The Blender.io sanction is the latest in a series of moves by U.S. authorities to crack down on cryptocurrency-related crime. While this may cause concern among some members of the crypto community, it’s important to remember that these crackdowns are happening because regulators are just starting to come to terms with this new technology. In the long run, these sanctions will prove to be nothing more than a speed bump on the road to mainstream adoption of cryptocurrencies. First, let’s see this sanction and how it happened.
While the cryptocurrency world was looking at eth price prediction 2025, Axie infinity, one of the most popular play-to-earn games, was hacked and lost $625 million. This is one of the biggest crypto hacks to date, and there is no other person to blame except North Korean hackers, the Lazarus group.
While this was the first popular Lazarus group attack of the year, their tally for last year (seven) shows they are not done yet.
One of the U.S. agencies involved in Financial Intelligence and Terrorism reported that the treasury is sanctioning a digital currency mixer for the first time in history.

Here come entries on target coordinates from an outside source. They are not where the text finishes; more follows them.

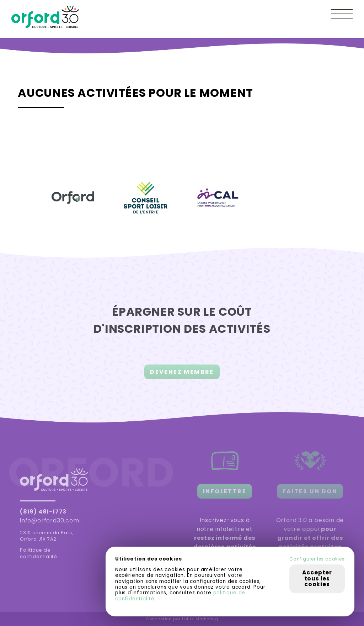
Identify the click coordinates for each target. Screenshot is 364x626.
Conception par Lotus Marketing (182, 619)
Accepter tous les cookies (317, 578)
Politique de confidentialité (38, 553)
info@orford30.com (49, 520)
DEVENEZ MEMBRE (182, 374)
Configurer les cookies (317, 559)
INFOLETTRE (225, 491)
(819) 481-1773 (43, 511)
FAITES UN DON (310, 491)
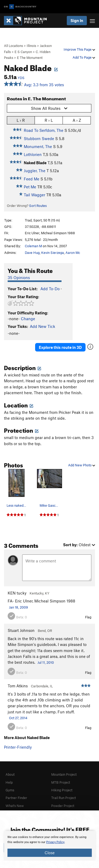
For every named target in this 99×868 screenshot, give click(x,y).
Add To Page (84, 57)
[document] (49, 846)
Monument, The (38, 146)
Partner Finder (16, 798)
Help (9, 782)
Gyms (10, 790)
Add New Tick (42, 326)
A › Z (77, 120)
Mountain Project (64, 774)
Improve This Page (79, 49)
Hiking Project (62, 790)
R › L (49, 120)
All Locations (13, 45)
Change (28, 318)
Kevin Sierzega (52, 252)
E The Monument (30, 58)
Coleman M (33, 246)
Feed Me (32, 179)
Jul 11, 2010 (46, 662)
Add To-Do (50, 288)
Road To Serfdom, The (44, 130)
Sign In (77, 21)
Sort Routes (38, 206)
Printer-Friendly (18, 747)
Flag (88, 617)
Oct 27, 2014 (18, 718)
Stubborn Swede (39, 138)
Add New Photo (82, 465)
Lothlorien (33, 154)
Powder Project (63, 806)
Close (50, 852)
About (10, 774)
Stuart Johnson (21, 630)
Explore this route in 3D (60, 347)
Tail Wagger (35, 195)
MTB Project (60, 782)
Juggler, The (35, 170)
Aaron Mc (72, 252)
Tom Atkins (18, 686)
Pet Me (30, 187)
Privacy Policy (55, 842)
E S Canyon (23, 52)
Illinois (31, 45)
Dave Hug (32, 252)
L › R (21, 120)
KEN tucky (17, 593)
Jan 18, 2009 (18, 607)
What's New (15, 806)
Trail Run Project (63, 798)
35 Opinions (19, 277)
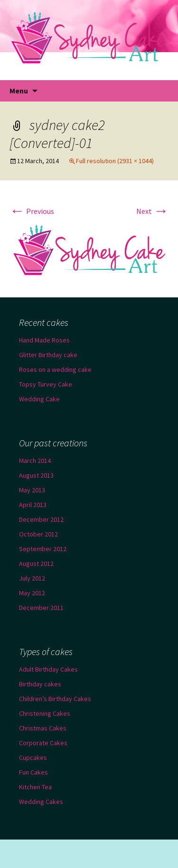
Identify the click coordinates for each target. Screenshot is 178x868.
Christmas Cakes (43, 728)
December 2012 (41, 519)
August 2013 (36, 475)
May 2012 (32, 593)
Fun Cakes (33, 772)
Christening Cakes (45, 713)
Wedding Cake (39, 399)
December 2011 (41, 608)
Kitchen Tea (35, 787)
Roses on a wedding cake (55, 369)
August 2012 (36, 563)
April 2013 (33, 505)
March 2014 (35, 461)
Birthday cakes (40, 684)
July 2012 (32, 578)
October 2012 (38, 534)
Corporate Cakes (43, 743)
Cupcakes (33, 757)
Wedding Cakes (41, 802)
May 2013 (32, 490)
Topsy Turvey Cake (46, 384)
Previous (32, 211)
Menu (19, 91)
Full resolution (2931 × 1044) (115, 161)
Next (152, 211)
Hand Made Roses (44, 340)
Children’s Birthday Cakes (55, 699)
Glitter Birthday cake (48, 355)
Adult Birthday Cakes (48, 669)
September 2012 (43, 549)
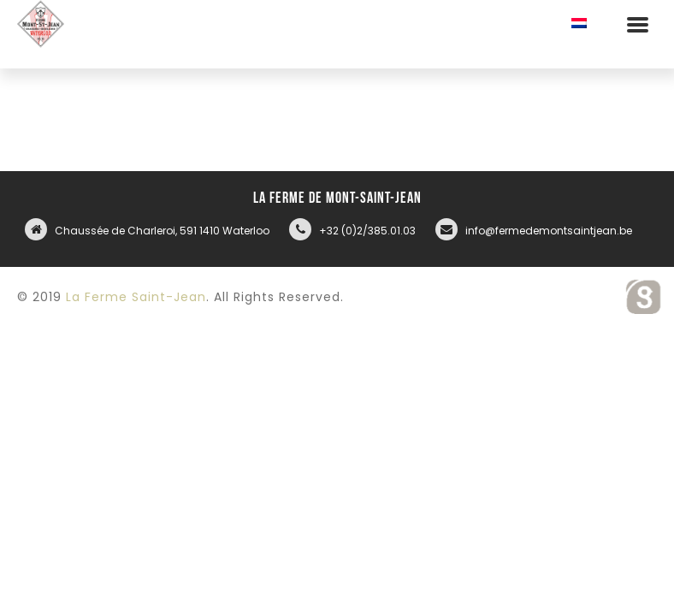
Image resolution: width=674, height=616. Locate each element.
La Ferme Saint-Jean (136, 297)
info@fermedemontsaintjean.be (548, 230)
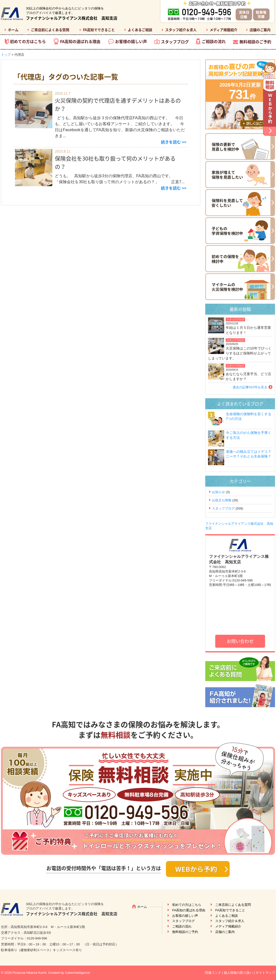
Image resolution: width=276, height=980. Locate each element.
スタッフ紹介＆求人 (181, 29)
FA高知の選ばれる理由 (80, 41)
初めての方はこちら (28, 41)
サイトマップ (265, 973)
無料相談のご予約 (255, 41)
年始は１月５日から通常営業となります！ (248, 330)
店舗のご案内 (260, 29)
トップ (6, 55)
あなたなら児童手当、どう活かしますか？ (248, 376)
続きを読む (171, 142)
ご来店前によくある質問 (50, 29)
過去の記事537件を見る (250, 387)
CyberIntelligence (77, 973)
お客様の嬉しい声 (131, 41)
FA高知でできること (99, 29)
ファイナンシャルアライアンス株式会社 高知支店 (72, 18)
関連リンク (213, 973)
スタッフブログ (175, 41)
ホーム (13, 29)
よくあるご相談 (140, 29)
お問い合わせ (240, 641)
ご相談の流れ (214, 41)
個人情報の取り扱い (238, 973)
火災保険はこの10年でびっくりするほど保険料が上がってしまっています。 (239, 353)
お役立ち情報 (222, 500)
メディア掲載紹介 (223, 29)
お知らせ (219, 492)
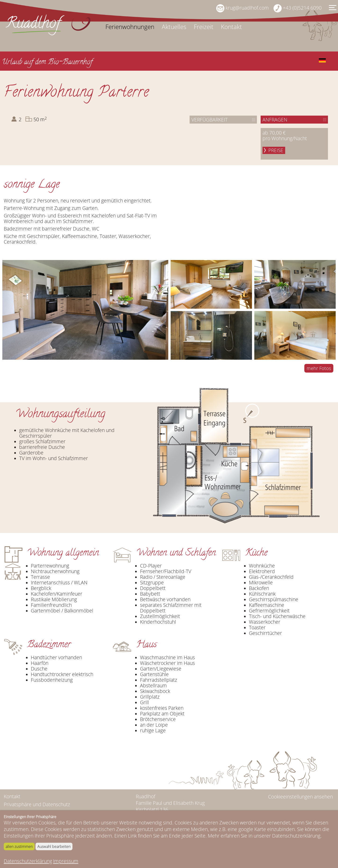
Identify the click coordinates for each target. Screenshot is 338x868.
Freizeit (204, 27)
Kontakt (231, 27)
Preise (276, 150)
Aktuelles (174, 27)
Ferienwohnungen (130, 27)
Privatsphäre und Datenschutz (37, 804)
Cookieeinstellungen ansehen (300, 797)
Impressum (66, 861)
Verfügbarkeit (209, 120)
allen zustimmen (19, 846)
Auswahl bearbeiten (54, 846)
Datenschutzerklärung (28, 861)
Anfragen (275, 120)
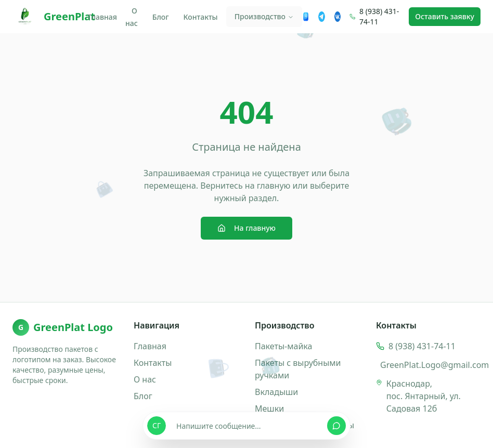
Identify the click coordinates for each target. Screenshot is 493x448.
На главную (247, 228)
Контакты (201, 17)
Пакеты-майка (283, 346)
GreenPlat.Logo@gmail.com (434, 365)
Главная (102, 17)
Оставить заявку (445, 16)
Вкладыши (276, 392)
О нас (132, 17)
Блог (161, 17)
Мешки (269, 409)
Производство (264, 16)
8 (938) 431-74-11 (379, 16)
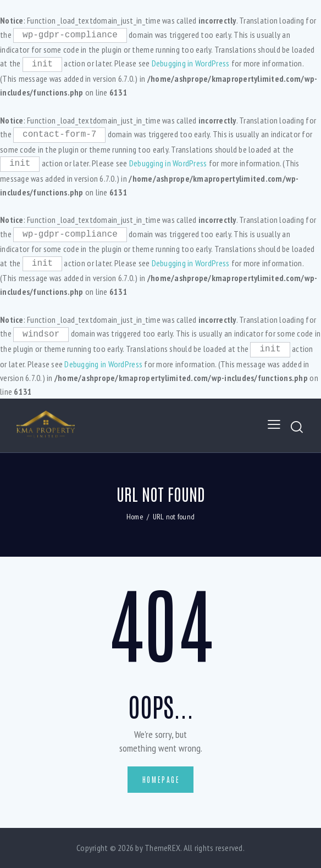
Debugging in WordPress (191, 63)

There will also be sanctions placed on the Democratic People’s Republic of Korea for illegal financial activities. It is worth knowing that the Lazarus group is one of the many DPRK hacking companies.
As part of the sanctions, Blender.io has to report all its property in the United States or under the custody of a U.S. citizen to the Office of Foreign Assets Control.
Although Blender was not involved in processing the full stolen amount, roughly $20.5 million, or 3% of the money, was processed through them. This was in the form of 173,000 Ether and over 25 million USDC.
Another reason why the state is sanctioning Blender is that it has had money laundering experience for other scam groups, most notably, Russia-linked hacking groups like Ryuk, TrickBot, and Gandcrab.
At the time of writing, the Blender website has been taken offline.
Also, four wallets have been identified as conspirators in the hack. And they have been added to the list of (SNDPs) Specially Designated Nationals and Blocked Persons. According to a tweet from the U.S. government department, shortly after the hack was discovered, the ethereum addresses were added to the watch list to counter North Korea’s move to avoid sanctions by the United States.
Surprisingly, the Ronin bridge attack took place towards the end of March, but no one knew about it until a week later. Thankfully, over $150 million has been raised by Sky Mavis, a game development organization responsible for accessing the game, and Binance has recovered almost $6 million of the money spread across 86 different wallets.
This is not the first time a hack of this magnitude is happening. Over $300 million was stolen through a Solana wormhole earlier this year. The hope in the crypto world is that, like the Solana wormhole hack, the hackers of Axie infinity would return the laundered funds. There is no proof to suggest this will happen as the hackers leave no room for communication.
All hopes are not lost, though, as Elliptic, a renowned crypto data analytics company, has followed through with $540 million of the stolen crypto and has announced that the hackers have begun laundering the funds by sending them to decentralized exchanges.
Could this hack have been avoided?
One thing that has made blockchain technology quite popular is the feature of decentralization. Removing power from the hands of one entity means a lot more work would have to be done if the system is breached. Many protocols have to lend a leaf from the Ethereum 2.0 beacon chain and understand that none is concerned about how delayed the product seems since it is a good fit for their needs.
The Ronin bridge has nine validation slots, which is still acceptable for a system its size, but one person controls four out of these nine. That right there proved to be the Achilles heels.
The game developers have tried to shift the fault from technical lags, but since the entry point of the user was through a backdoor entry from a validator node, seeing that there is no method of revoking access to third-party validators, it shows the system still has an overwhelming level of centralization.
Perhaps, there was the assumption that it could not have happened, or its $4 billion valuation meant it was too big to be hacked, but that notwithstanding, a lot more could have been done in its cross-bridge security, seeing that cross-bridge hacks have been the norm for some years now.
Either way, the plan is to increase the number of nodes to 21 and have a community vote if the funds are not recovered in the next two years.